## EXERCISE REQUIREMENTS
Each record below should be returned word for word, with no pictures included.

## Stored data
#####

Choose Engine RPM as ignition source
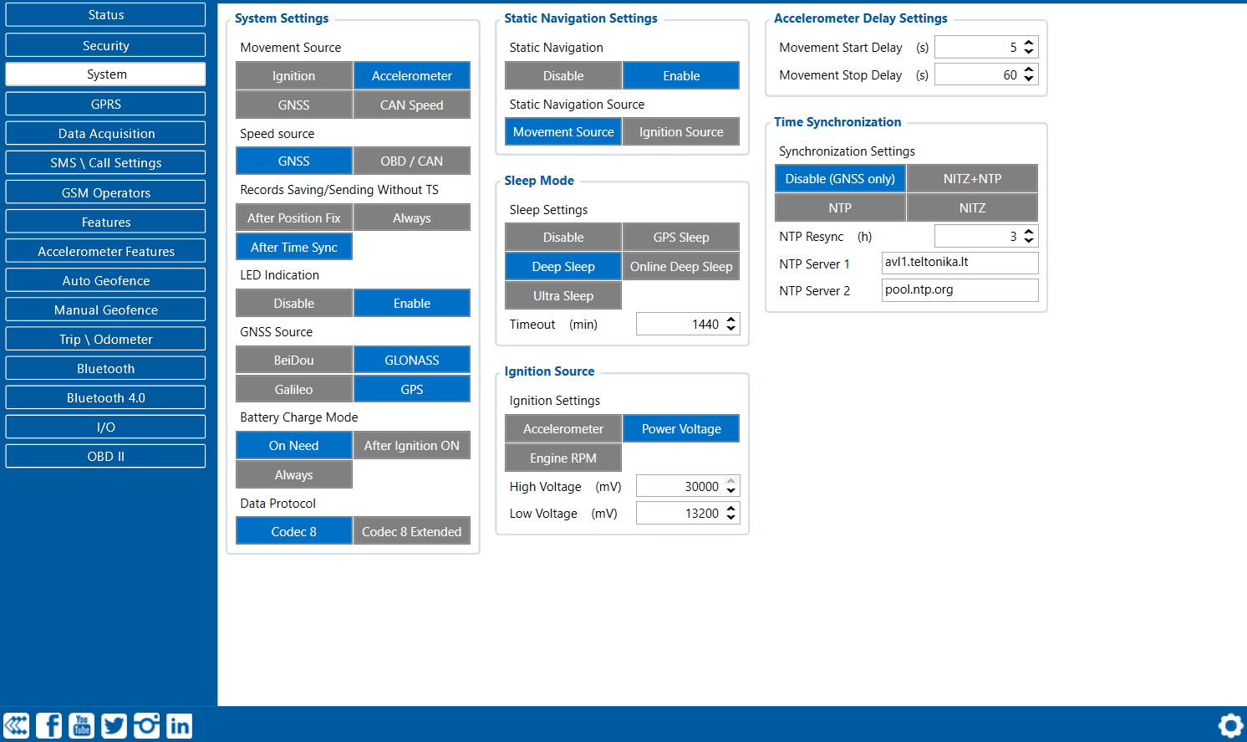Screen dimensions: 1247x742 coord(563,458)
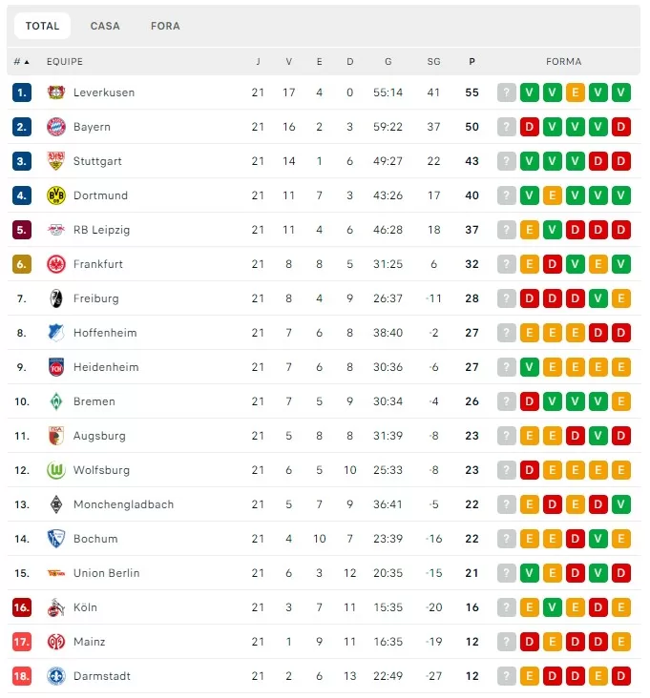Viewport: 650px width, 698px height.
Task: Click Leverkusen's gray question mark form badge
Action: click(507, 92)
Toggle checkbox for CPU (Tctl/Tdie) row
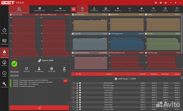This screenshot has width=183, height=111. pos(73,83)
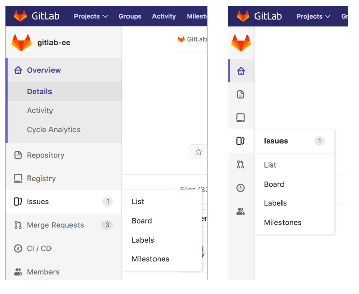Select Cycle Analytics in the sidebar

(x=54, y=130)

#####

## RESPONSE TO THE EXERCISE
Choose Engine RPM as ignition source
Screen dimensions: 1247x742 coord(563,458)
Viewport: 650px width, 698px height.
Task: Click Leverkusen's gray question mark form badge
Action: click(507, 92)
Toggle checkbox for CPU (Tctl/Tdie) row
This screenshot has width=183, height=111. pos(73,83)
Select Cycle Analytics in the sidebar

(x=54, y=130)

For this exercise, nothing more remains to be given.